Bursting channel activity and formation and disappearance of channels formed by the 23-residue–linked tandem gA. The top two rows of traces show two different examples of double-barreled channel appearance/disappearance patterns in which the transition to the fully conducting level proceeds through an intermediate conductance level. In each row, the traces to the right and left of the complete channel show the appearance/disappearance transitions at higher time resolution. To better visualize the various conductance states, the interrupted lines in each trace are drawn through the baseline, when no channel is conducting. (Top row) Channel formation is preceded by bursting channel activity with no bursting activity when the channel disappears. (Middle row) There is no bursting channel activity preceding channel formation, but there is bursting activity after the channel disappearance—as well as an isolated bursting event that follows closely after the disappearance of the double-barreled channel. (Bottom three panels) Isolated bursting channel activity. The histograms to the right show that the burst reflects transition within a bilayer-spanning dimer; the two current level histograms at the right were recorded during the bursting channel activity (top histogram) and just before (bottom histogram). 200 mV, 200 Hz.

Figure 7.

Current transition amplitude and lifetime histograms for the appearance and disappearance of the double-barreled channels formed by the 23-residue–linked tandem gA. (Top) Current transition amplitude histograms. (Left) Histogram for the initial transition from the baseline to the intermediary current level. (Right) Histogram for the final transition from the double-barreled to intermediary current level. (Bottom) Lifetime distributions. (Left) The interval distribution for the durations of bursting transition when the double-barreled channel appears. (Right) The interval distribution for the durations of bursting transition when the double-barreled channel disappears. The results, as well as those for the bursting and flickery channels are summarized in Table III. 1.0 M CsCl, 200 mV, 200 Hz.

Figure 8.

Heterodimer experiment with the 23-residue–linked tandem gA, and gA. The two gramicidins were added to opposite sides of a bilayer, and the gA-containing solution is the electrical reference. Left, current traces; right, current transition amplitude histograms. Top, results at +200 mV; bottom, results at −200 mV. The smaller peak, marked by an asterisk, denotes homodimeric gA channels due to an avoidable, if slow, “leak” of gA across the bilayer. The results are summarized in Table IV. 200 Hz.

SCHEME I

SCHEME II

Figure 9.

Schematic representation of the formation of double-barreled gramicidin channels in a bilayer with a thickness that is larger than the channel length. (Left) top view. (Right) side view. (A) Two independent tandem gramicidins, one on each side of a bilayer, in which the subunits are separated by a flexible linker. (B) The initial event is the formation of a single bilayer-spanning pore with the monomeric subunits at opposite sides of the conducting dimer.
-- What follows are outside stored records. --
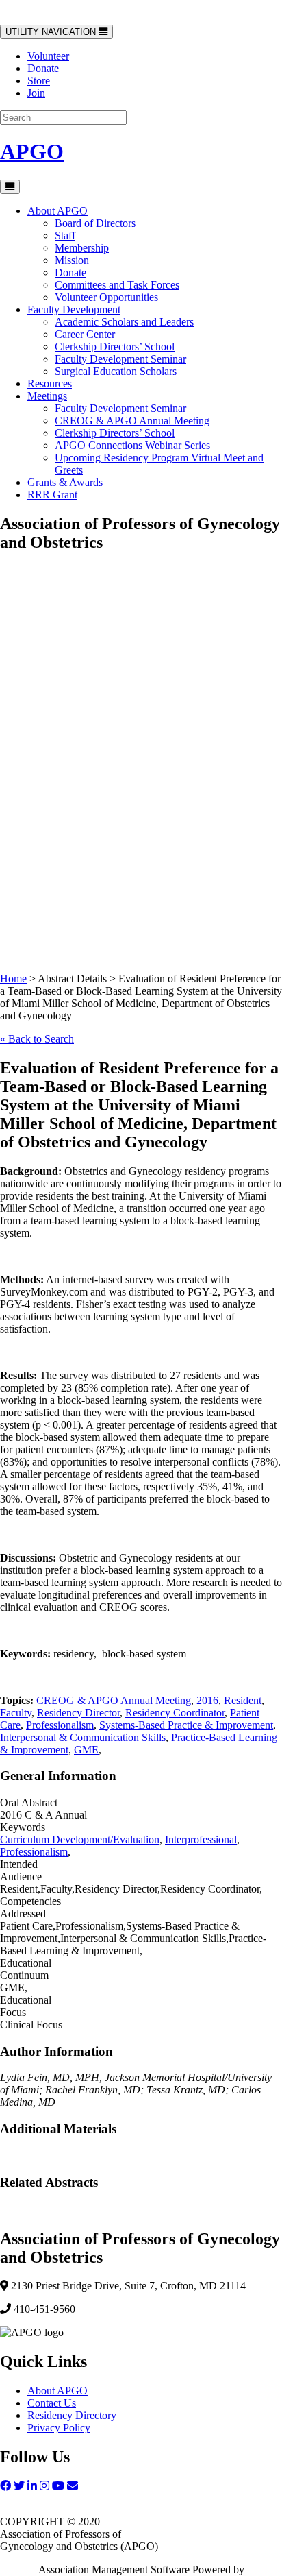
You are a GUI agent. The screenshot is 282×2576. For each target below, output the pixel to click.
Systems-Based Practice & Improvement (186, 1725)
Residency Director (78, 1712)
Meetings (47, 396)
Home (13, 978)
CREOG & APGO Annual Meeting (132, 420)
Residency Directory (71, 2415)
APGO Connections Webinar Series (132, 445)
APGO (32, 151)
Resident (242, 1700)
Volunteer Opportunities (106, 297)
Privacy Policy (58, 2427)
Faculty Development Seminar (120, 359)
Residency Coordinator (175, 1712)
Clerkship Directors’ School (115, 346)
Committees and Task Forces (117, 285)
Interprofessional (201, 1839)
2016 (207, 1700)
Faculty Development (73, 309)
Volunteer (48, 56)
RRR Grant (52, 494)
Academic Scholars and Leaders (124, 322)
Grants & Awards (65, 482)
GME (86, 1749)
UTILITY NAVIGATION (52, 32)
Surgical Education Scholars (116, 371)
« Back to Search (37, 1039)
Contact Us (51, 2403)
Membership (82, 248)
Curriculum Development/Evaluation (79, 1839)
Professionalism (60, 1725)
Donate (43, 68)
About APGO (57, 211)
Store (38, 80)
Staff (65, 235)
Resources (49, 383)
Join (36, 93)
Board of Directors (95, 223)
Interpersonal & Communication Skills (83, 1737)
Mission (72, 260)
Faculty (15, 1712)
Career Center (85, 334)
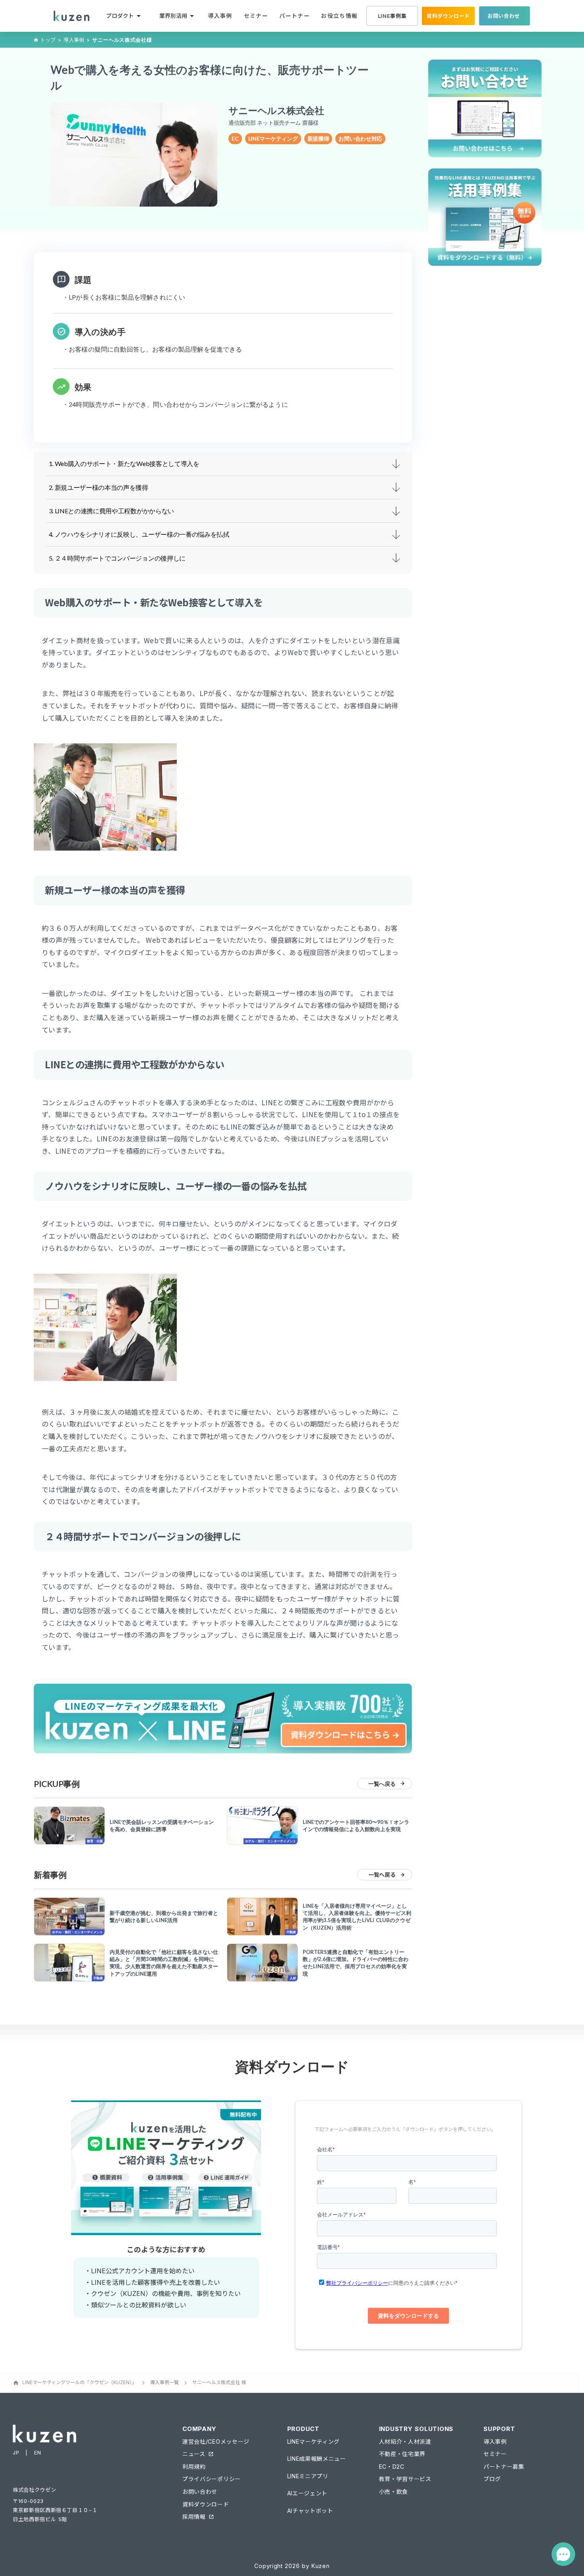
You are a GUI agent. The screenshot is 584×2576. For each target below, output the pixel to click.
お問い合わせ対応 (360, 138)
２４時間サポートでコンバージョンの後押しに (120, 558)
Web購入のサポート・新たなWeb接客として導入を (127, 463)
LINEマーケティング (273, 138)
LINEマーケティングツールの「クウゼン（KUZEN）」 (79, 2382)
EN (37, 2452)
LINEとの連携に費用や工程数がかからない (114, 510)
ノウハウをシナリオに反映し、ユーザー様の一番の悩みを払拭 (142, 534)
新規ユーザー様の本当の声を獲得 (101, 487)
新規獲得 (318, 138)
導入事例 (74, 40)
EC (235, 138)
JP (16, 2452)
The dimerization causes a local thinning of the bilayer around the bilayer-spanning dimer. (C) For the second barrel to form, the subunits diffuse in each monolayer (and the linker bends), causing the nonconducting monomers to approach each other and dimerize, which causes a further bilayer deformation around the second bilayer-spanning dimer. (D) To minimize the overall bilayer deformation energy, the two bilayer-spanning dimers (conducting pores) will tend to associate closely. The figure is drawn with the two barrels separated by a distance corresponding to one phospholipid molecule, but we have no direct information about the distance separating the two barrels.